"Birey kendini aşmadan, hırs ve kibir duygularından arınmadan demokrasiyi içselle yemez.
Demokrasiyi içselleşmeyenler hoş görünmek için de onu kullanırlar".
Birçok ülke devlet yönetiminde zaman zaman demokrasiye benzer uygulamalar yapılmıştı. Örneğin, İtalyan Şehir Devletlerinde, İskandinav Ülkelerinde, İrlanda'da ve değişik ülkelerde bulunan küçük otonom bölgelerde demokrasinin ilkelerinde seçim yapılması, Meclis oluşturulması gibi uygulamalar oluyordu. Fakat tümünde de demokrasiye katılım bir takım ayrıcalıklara bağlanmıştı. Erkek olmak, vergi vermek gibi standartlarla kısıtlanıyordu.
Ortaçağda demokrasinin gelişme süreci içinde en büyük olay İngiltere'de Kral'ın yetkilerini din adamları ve halk adına sınırlayan Magna Carta I. ibertatum'un (Büyük Sözleşme) ilan edilmesidir.
Bu belge doğrultusunda ilk seçimler 1265 yılında yapılmıştı.
Bu seçimlere de kısıtlamalar getirildiği için halkın çok az bir kısmı katılabilmişti.
20. yüzyılda demokrasi hızlı bir değişme ve gelişme göstermiş olsa da, özellikle cahil ve yoksul bırakılmış halkın yoğun olduğu geri kalmış ülkelerde demokrasiden çok uzaklaşılmıştır.
Egemen olanlar, egemenliklerinin devamı için demokrasiye karşı akıl almaz hileler yapmıştır.
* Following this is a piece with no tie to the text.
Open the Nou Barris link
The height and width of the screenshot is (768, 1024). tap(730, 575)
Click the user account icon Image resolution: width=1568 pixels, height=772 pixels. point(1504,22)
Yapmaktadır.
Beyler, krallar, padişahlar faşist Parti başkanları dahi durumlarını demokrasiyle açıklamya çalıştıkları olmuştur.
Ülkemizde tek kişinin iki dudağı arasında çıkanların yasalaştığı uzun bir süreç yaşandı. Şimdi iş daha da karmalaştı, daha da kolaylaştı. Yasa yapma yerine tek kişinin iradesi ve imzası yeterli hale geldi.
Siyasi partilerde de benzer lider egemenliği vardır. O nedenle Partilerin yetkili ve etkili katlarında bulunmak, parlamentoya girmek, Yerel Yönetimlerde erk sahibi olmak için halkın iradesinden çok "Lider gözüne girme" çabaları daha uygun görülüyor.
16 Eylül tarihinde toplanan CHP Part Meclisi, yerel seçimlerde aday belirleme sürecinde "önseçim" yani çoğunluğun katılımı yönteminin sınırlı olacağı eğilimi ortaya çıkmıştır..
Kendileri için "kale" saydıkları yerlerin dışında yoğun katılım olmayacak. yani "önseçim" yapılmayacak..
Bu durum da "kale" denilen yerlerde egemen olan belediye başkanları için sakınca oluşturur.
Nitekim Pazar günü yapılan CHP Ankara İl Danışma Kurulu toplantısında;
Taş delen gillerden Çankaya Belediye Başkanı Alper Taşdelen Yaptığı konuşmada şunları söylüyor. "Partide kesinlikle "önseçim" istemiyoruz ."önseçim" için çaba gösteren çalışanlarımız varsa onlarla da yollarımızı ayıracağız."
Bu konuşmanın mealı şudur. "Ben demokrasi memokrasi istemiyorum. Bir yolunu bulup aday olurum siz de "kuzu kuzu oy vereceksiniz"
Bir de "aba altında sopa göstermek" vardır. Çalışan emekçilere "benden yana olmazsanız sizi işten atarım açlığa mahkûm ederim" mesajı veriyor.
Emekçiye zülüm yapan AKP ye denilecek sözümüz kaldı mı?
Elin oğlu "sen kendi içindeki zalimlere bak" demez mi?
Diyeceğim o ki demokrasi kin, hırs, menfaat ve kibir duygularından arınmamış kişilerin kabulleneceği sistem değil.